EXERCISE GOAL
The answer should contain every record below, output exactly.
━━━━━━━━━━━━━━━━
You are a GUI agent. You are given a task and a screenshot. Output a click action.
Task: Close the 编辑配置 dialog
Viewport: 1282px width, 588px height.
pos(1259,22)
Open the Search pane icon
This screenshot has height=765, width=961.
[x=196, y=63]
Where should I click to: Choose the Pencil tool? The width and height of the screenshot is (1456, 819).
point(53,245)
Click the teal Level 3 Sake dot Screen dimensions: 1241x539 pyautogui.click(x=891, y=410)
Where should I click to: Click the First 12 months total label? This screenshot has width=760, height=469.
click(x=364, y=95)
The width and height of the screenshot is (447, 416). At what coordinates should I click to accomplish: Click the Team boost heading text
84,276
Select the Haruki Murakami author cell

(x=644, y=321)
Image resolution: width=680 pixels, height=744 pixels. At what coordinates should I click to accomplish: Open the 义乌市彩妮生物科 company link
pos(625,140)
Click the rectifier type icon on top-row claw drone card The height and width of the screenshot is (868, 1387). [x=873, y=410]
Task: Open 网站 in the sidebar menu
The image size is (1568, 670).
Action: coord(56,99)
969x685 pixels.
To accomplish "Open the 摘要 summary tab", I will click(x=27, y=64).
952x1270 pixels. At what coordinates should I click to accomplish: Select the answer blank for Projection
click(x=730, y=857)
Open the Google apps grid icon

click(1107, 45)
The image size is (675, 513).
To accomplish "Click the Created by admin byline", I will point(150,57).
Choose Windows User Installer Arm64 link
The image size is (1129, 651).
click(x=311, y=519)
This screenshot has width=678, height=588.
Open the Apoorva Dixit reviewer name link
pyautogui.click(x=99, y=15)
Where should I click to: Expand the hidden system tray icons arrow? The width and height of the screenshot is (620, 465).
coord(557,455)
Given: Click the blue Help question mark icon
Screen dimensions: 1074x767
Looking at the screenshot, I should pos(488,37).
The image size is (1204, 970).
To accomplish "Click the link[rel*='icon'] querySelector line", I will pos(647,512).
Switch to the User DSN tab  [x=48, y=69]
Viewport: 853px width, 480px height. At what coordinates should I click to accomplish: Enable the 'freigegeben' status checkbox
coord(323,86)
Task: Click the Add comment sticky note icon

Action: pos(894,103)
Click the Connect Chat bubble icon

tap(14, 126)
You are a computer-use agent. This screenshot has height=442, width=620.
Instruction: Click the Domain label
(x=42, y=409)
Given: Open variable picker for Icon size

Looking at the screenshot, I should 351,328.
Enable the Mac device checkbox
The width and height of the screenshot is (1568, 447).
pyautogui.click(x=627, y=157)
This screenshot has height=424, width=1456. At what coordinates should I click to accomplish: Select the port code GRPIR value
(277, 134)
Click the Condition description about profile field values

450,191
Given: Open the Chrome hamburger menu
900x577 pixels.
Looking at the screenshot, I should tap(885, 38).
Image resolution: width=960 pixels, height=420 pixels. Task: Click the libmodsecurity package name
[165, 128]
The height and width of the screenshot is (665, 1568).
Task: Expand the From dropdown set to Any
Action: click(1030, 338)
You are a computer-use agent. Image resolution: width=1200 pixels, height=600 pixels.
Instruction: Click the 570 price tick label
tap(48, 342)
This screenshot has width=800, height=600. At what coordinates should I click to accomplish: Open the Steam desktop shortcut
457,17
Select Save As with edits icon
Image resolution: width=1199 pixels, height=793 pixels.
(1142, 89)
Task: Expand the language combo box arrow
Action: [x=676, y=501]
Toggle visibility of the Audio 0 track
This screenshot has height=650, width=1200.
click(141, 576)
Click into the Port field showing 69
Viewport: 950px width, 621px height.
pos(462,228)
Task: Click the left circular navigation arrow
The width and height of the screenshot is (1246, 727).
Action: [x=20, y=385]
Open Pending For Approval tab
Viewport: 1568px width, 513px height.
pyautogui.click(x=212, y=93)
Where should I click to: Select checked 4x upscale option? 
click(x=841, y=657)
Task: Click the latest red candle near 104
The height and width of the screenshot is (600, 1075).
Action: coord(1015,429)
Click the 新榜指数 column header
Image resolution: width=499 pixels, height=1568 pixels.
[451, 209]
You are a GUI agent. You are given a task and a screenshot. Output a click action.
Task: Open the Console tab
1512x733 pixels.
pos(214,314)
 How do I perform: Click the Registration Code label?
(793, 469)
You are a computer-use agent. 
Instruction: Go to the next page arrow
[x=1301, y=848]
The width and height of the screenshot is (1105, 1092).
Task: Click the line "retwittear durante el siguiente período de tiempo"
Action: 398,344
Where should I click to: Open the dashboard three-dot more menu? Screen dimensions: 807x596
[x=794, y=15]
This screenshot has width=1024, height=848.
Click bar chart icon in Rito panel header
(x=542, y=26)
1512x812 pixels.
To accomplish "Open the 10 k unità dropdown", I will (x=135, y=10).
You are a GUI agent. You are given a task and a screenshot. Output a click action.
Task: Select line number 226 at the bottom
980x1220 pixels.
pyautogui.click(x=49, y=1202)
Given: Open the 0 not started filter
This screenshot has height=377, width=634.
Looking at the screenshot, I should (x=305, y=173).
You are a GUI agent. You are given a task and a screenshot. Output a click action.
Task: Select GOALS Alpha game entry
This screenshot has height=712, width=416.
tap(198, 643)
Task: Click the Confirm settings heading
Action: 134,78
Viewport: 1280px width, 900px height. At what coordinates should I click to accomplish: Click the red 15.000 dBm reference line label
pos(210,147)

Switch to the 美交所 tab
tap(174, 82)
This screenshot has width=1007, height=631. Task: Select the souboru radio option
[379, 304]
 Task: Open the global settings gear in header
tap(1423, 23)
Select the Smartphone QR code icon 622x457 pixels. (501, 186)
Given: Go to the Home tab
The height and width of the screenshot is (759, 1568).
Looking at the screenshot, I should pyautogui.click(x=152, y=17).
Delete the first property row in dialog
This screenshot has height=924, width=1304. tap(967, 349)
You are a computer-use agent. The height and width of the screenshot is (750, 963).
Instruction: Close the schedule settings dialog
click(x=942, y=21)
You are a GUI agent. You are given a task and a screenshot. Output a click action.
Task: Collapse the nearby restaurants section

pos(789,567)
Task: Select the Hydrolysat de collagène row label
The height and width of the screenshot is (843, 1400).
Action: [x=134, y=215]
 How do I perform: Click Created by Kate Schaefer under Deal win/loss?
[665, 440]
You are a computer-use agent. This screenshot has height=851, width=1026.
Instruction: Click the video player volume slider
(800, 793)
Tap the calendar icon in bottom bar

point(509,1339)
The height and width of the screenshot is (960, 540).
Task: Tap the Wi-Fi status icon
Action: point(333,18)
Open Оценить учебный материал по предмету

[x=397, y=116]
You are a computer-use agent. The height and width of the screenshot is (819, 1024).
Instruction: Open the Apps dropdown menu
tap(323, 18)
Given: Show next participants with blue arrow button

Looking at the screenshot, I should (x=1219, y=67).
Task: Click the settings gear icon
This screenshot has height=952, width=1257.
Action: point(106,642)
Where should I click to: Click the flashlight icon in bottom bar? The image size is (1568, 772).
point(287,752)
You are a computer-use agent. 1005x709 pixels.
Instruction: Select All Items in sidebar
━━━━━━━━━━━━━━━━
ANSWER BOX
You are a GUI agent. You are given a task and a screenshot. Output a click action.
Task: Close the 编辑配置 dialog
Viewport: 1282px width, 588px height.
pos(1259,22)
Open the Search pane icon
This screenshot has height=765, width=961.
[x=196, y=63]
Where should I click to: Choose the Pencil tool? The width and height of the screenshot is (1456, 819).
point(53,245)
Click the teal Level 3 Sake dot Screen dimensions: 1241x539 pyautogui.click(x=891, y=410)
Where should I click to: Click the First 12 months total label? This screenshot has width=760, height=469.
click(x=364, y=95)
The width and height of the screenshot is (447, 416). At what coordinates should I click to accomplish: Click the Team boost heading text
84,276
Select the Haruki Murakami author cell

(x=644, y=321)
Image resolution: width=680 pixels, height=744 pixels. At what coordinates should I click to accomplish: Open the 义乌市彩妮生物科 company link
pos(625,140)
Click the rectifier type icon on top-row claw drone card The height and width of the screenshot is (868, 1387). [x=873, y=410]
Task: Open 网站 in the sidebar menu
The image size is (1568, 670).
Action: coord(56,99)
969x685 pixels.
To accomplish "Open the 摘要 summary tab", I will click(x=27, y=64).
952x1270 pixels. At what coordinates should I click to accomplish: Select the answer blank for Projection
click(x=730, y=857)
Open the Google apps grid icon

click(1107, 45)
The image size is (675, 513).
To accomplish "Click the Created by admin byline", I will point(150,57).
Choose Windows User Installer Arm64 link
The image size is (1129, 651).
click(x=311, y=519)
This screenshot has width=678, height=588.
Open the Apoorva Dixit reviewer name link
pyautogui.click(x=99, y=15)
Where should I click to: Expand the hidden system tray icons arrow? The width and height of the screenshot is (620, 465).
coord(557,455)
Given: Click the blue Help question mark icon
Screen dimensions: 1074x767
Looking at the screenshot, I should pos(488,37).
The image size is (1204, 970).
To accomplish "Click the link[rel*='icon'] querySelector line", I will pos(647,512).
Switch to the User DSN tab  [x=48, y=69]
Viewport: 853px width, 480px height. At what coordinates should I click to accomplish: Enable the 'freigegeben' status checkbox
coord(323,86)
Task: Click the Add comment sticky note icon

Action: pos(894,103)
Click the Connect Chat bubble icon

tap(14, 126)
You are a computer-use agent. This screenshot has height=442, width=620.
Instruction: Click the Domain label
(x=42, y=409)
Given: Open variable picker for Icon size

Looking at the screenshot, I should 351,328.
Enable the Mac device checkbox
The width and height of the screenshot is (1568, 447).
pyautogui.click(x=627, y=157)
This screenshot has height=424, width=1456. At what coordinates should I click to accomplish: Select the port code GRPIR value
(277, 134)
Click the Condition description about profile field values

450,191
Given: Open the Chrome hamburger menu
900x577 pixels.
Looking at the screenshot, I should tap(885, 38).
Image resolution: width=960 pixels, height=420 pixels. Task: Click the libmodsecurity package name
[165, 128]
The height and width of the screenshot is (665, 1568).
Task: Expand the From dropdown set to Any
Action: click(1030, 338)
You are a computer-use agent. Image resolution: width=1200 pixels, height=600 pixels.
Instruction: Click the 570 price tick label
tap(48, 342)
This screenshot has width=800, height=600. At what coordinates should I click to accomplish: Open the Steam desktop shortcut
457,17
Select Save As with edits icon
Image resolution: width=1199 pixels, height=793 pixels.
(1142, 89)
Task: Expand the language combo box arrow
Action: [x=676, y=501]
Toggle visibility of the Audio 0 track
This screenshot has height=650, width=1200.
click(141, 576)
Click into the Port field showing 69
Viewport: 950px width, 621px height.
pos(462,228)
Task: Click the left circular navigation arrow
The width and height of the screenshot is (1246, 727).
Action: [x=20, y=385]
Open Pending For Approval tab
Viewport: 1568px width, 513px height.
pyautogui.click(x=212, y=93)
Where should I click to: Select checked 4x upscale option? 
click(x=841, y=657)
Task: Click the latest red candle near 104
The height and width of the screenshot is (600, 1075).
Action: coord(1015,429)
Click the 新榜指数 column header
Image resolution: width=499 pixels, height=1568 pixels.
[451, 209]
You are a GUI agent. You are given a task and a screenshot. Output a click action.
Task: Open the Console tab
1512x733 pixels.
pos(214,314)
 How do I perform: Click the Registration Code label?
(793, 469)
You are a computer-use agent. 
Instruction: Go to the next page arrow
[x=1301, y=848]
The width and height of the screenshot is (1105, 1092).
Task: Click the line "retwittear durante el siguiente período de tiempo"
Action: 398,344
Where should I click to: Open the dashboard three-dot more menu? Screen dimensions: 807x596
[x=794, y=15]
This screenshot has width=1024, height=848.
Click bar chart icon in Rito panel header
(x=542, y=26)
1512x812 pixels.
To accomplish "Open the 10 k unità dropdown", I will (x=135, y=10).
You are a GUI agent. You are given a task and a screenshot. Output a click action.
Task: Select line number 226 at the bottom
980x1220 pixels.
pyautogui.click(x=49, y=1202)
Given: Open the 0 not started filter
This screenshot has height=377, width=634.
Looking at the screenshot, I should (x=305, y=173).
You are a GUI agent. You are given a task and a screenshot. Output a click action.
Task: Select GOALS Alpha game entry
This screenshot has height=712, width=416.
tap(198, 643)
Task: Click the Confirm settings heading
Action: 134,78
Viewport: 1280px width, 900px height. At what coordinates should I click to accomplish: Click the red 15.000 dBm reference line label
pos(210,147)

Switch to the 美交所 tab
tap(174, 82)
This screenshot has width=1007, height=631. Task: Select the souboru radio option
[379, 304]
 Task: Open the global settings gear in header
tap(1423, 23)
Select the Smartphone QR code icon 622x457 pixels. (501, 186)
Given: Go to the Home tab
The height and width of the screenshot is (759, 1568).
Looking at the screenshot, I should pyautogui.click(x=152, y=17).
Delete the first property row in dialog
This screenshot has height=924, width=1304. tap(967, 349)
You are a computer-use agent. The height and width of the screenshot is (750, 963).
Instruction: Close the schedule settings dialog
click(x=942, y=21)
You are a GUI agent. You are given a task and a screenshot. Output a click action.
Task: Collapse the nearby restaurants section

pos(789,567)
Task: Select the Hydrolysat de collagène row label
The height and width of the screenshot is (843, 1400).
Action: [x=134, y=215]
 How do I perform: Click Created by Kate Schaefer under Deal win/loss?
[665, 440]
You are a computer-use agent. This screenshot has height=851, width=1026.
Instruction: Click the video player volume slider
(800, 793)
Tap the calendar icon in bottom bar

point(509,1339)
The height and width of the screenshot is (960, 540).
Task: Tap the Wi-Fi status icon
Action: point(333,18)
Open Оценить учебный материал по предмету

[x=397, y=116]
You are a computer-use agent. The height and width of the screenshot is (819, 1024).
Instruction: Open the Apps dropdown menu
tap(323, 18)
Given: Show next participants with blue arrow button

Looking at the screenshot, I should (x=1219, y=67).
Task: Click the settings gear icon
This screenshot has height=952, width=1257.
Action: point(106,642)
Where should I click to: Click the flashlight icon in bottom bar? The image size is (1568, 772).
point(287,752)
You are a computer-use agent. 1005x709 pixels.
Instruction: Select All Items in sidebar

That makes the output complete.